Ecco allora Dante immergersi nelle acque del Bullicame, perdersi nella selva oscura dei Monti Cimini, alle prese con tre belve viterbesi, innamorarsi di una “margolla” burina di nome Beatrice. Lasciarsi guidare da un Virgilio un po’ “scinicato” che preferisce parlare in viterbese anzichè in latino. Paragonare la città di Dite al focarone di Bagnaia e l’Acheronte all’Urcionio; trovarsi a Pianoscarano, in modo umoristico, ma anche poetico. Eh sì, perché i bambini della quarta E e della quarta B dell’I.C Canevari reduci da altre esperienze , hanno fatto comprendere che le poesie e i quartieri di Viterbo li conoscono bene! Ad ottobre del 2017 infatti guidati sempre dall’insegnante Anna Maria Stefanini (amante della poesia dialettale), hanno vinto il primo, il secondo e il terzo premio del concorso di poesia dialettale ” La lengua vetorbese adene adene”, fra centinaia di partecipanti di tutte le scuole della città.

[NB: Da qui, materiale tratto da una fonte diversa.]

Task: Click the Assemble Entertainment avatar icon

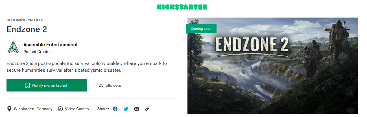Action: (13, 48)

Alla “PRIMA” non potevano mancare il presidente di Tuscia Dialettale, Franco Giuliani, e poi Loretta Bacci e Ostelvio Celestini che hanno recitato le loro poesie.

Al termine la maestra Stefanini ha donato a tutti i genitori degli alunni una copia del libro di Giovanni Faperdue “Dante è tornato al Bullicame”, al quale si è ispirata per scrivere il suo divertente “La Divina Tragedia”. Un ringraziamento va esteso all’insegnante Sara Taurchini che ha coadiuvato nella fatica organizzativa. E giovedì prossimo si replicherà: stavolta sarà la IV B dell’I.C. Canevari ad interpretare “La Divina Tragedia”.